— BEGIN TEXT EXCERPT —
Other Financial Industry Activities and Affiliations
BigSur Real Estate LLC is under common control with BigSur. BigSur Real Estate and BigSur
Partners (collectively, “BigSur RE”), serves as director or general partner to certain legacy entities
which was created to provide access and facilitate investments into certain real estate opportunities
via a private placement offering. BigSur RE does not engage in the actual day–to-day management
of the selected real property investments.
BigSur RE does not receive any type of compensation directly or indirectly for its role as a director
or general partner of pooled investment vehicles that invest in real estate investments. Certain
management, executive officers and independent contractors of BSWM are also associated with
BigSur RE. Potential conflicts of interest may arise to the extent that non-advisory activities
performed by BigSur RE require time commitment from our principals and employees, thus
potentially taking away the amount of time they dedicate to management of advisory Client
accounts. Furthermore, BSWM is deemed to have custody as result of its related person, BigSur
RE, acting as the general partner/director of pooled investments vehicles for which BigSur provides
advisory services.
— END TEXT EXCERPT —
> [GIVEN TASK 1]: In the records, change "blue" to "gold" in the lines between the one holding "277x216 pixels. At" and the one holding "tap(81, 456)", inclusive, keeping everything else the same. Return only those lines.
— BEGIN DATA FOR THIS TASK —
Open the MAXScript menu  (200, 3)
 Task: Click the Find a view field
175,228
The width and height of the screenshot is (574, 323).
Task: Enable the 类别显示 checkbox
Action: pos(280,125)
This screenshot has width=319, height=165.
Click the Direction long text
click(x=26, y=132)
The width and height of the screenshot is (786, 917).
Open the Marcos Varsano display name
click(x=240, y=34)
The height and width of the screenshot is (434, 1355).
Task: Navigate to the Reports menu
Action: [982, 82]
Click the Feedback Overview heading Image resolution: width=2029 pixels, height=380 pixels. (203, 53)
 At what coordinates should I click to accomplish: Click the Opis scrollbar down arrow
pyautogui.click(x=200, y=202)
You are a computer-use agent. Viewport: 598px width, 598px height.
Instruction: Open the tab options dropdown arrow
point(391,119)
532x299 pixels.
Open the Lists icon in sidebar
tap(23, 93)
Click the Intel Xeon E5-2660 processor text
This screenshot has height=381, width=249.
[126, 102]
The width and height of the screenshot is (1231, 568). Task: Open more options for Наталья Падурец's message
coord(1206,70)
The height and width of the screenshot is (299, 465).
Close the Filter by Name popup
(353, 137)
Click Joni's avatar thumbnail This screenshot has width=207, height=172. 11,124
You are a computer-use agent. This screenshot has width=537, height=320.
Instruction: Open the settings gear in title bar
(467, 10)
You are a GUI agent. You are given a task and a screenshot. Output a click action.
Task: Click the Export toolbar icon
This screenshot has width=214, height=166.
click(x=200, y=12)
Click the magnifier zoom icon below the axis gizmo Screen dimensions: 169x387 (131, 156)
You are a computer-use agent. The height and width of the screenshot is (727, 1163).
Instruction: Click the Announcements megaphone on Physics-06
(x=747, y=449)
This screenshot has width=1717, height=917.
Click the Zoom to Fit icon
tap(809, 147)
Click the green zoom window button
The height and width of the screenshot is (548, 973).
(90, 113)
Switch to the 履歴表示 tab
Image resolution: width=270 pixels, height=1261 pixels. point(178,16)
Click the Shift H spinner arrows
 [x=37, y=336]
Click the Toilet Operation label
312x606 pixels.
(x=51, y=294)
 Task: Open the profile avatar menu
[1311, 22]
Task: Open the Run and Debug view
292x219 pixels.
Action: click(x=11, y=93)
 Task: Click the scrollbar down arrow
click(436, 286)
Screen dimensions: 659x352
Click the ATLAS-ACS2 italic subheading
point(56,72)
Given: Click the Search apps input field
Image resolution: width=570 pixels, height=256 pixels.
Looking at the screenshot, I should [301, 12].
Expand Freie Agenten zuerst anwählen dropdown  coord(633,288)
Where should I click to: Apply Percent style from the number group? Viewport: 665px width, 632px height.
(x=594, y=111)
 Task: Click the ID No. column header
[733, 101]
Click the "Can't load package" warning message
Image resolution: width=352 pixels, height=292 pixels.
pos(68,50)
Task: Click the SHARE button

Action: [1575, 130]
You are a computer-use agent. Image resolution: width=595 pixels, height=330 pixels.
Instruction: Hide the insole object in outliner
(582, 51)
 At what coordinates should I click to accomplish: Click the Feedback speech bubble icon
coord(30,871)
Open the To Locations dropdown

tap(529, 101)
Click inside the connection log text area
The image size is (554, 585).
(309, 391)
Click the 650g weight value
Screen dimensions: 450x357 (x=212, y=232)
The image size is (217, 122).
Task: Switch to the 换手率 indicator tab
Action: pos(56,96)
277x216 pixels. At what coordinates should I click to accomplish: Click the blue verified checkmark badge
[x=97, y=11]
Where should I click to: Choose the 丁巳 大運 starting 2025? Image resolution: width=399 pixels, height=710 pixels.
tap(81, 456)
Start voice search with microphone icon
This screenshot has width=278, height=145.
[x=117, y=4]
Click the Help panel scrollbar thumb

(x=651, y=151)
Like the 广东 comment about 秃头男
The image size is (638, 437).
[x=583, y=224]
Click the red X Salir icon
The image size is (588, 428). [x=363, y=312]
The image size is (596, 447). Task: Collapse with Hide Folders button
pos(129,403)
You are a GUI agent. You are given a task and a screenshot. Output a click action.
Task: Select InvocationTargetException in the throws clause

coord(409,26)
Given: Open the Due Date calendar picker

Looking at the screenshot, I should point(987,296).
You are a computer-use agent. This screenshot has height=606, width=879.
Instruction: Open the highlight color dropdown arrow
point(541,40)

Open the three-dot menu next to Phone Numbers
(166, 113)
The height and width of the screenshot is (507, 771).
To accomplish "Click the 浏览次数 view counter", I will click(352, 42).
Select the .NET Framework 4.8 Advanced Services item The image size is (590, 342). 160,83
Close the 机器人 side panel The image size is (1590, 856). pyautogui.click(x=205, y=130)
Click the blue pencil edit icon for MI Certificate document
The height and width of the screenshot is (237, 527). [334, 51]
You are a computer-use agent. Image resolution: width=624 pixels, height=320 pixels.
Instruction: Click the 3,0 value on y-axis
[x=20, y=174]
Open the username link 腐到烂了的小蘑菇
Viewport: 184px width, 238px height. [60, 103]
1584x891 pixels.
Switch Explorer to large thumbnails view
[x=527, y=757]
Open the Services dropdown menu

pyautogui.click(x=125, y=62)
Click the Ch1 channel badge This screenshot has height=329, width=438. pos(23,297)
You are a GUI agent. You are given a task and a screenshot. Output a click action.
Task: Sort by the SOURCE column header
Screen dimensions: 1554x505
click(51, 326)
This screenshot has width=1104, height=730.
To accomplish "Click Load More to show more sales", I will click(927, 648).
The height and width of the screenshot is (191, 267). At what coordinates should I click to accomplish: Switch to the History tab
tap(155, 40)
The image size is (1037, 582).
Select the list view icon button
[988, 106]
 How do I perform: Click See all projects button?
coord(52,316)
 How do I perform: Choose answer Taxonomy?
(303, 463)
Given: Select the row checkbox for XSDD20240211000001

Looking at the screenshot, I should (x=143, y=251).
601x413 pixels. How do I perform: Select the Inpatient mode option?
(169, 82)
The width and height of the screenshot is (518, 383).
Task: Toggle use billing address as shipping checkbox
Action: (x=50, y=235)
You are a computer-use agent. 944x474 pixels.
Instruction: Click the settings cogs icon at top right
— END DATA FOR THIS TASK —
> [GIVEN TASK 2]: According to the text on BigSur's other financial industry activities, what does BigSur RE not engage in?

> [FINISHED ANSWER 1]:
277x216 pixels. At what coordinates should I click to accomplish: Click the gold verified checkmark badge
[x=97, y=11]
Where should I click to: Choose the 丁巳 大運 starting 2025? Image resolution: width=399 pixels, height=710 pixels.
tap(81, 456)

> [FINISHED ANSWER 2]: BigSur RE does not engage in the actual day-to-day management of the selected real property investments.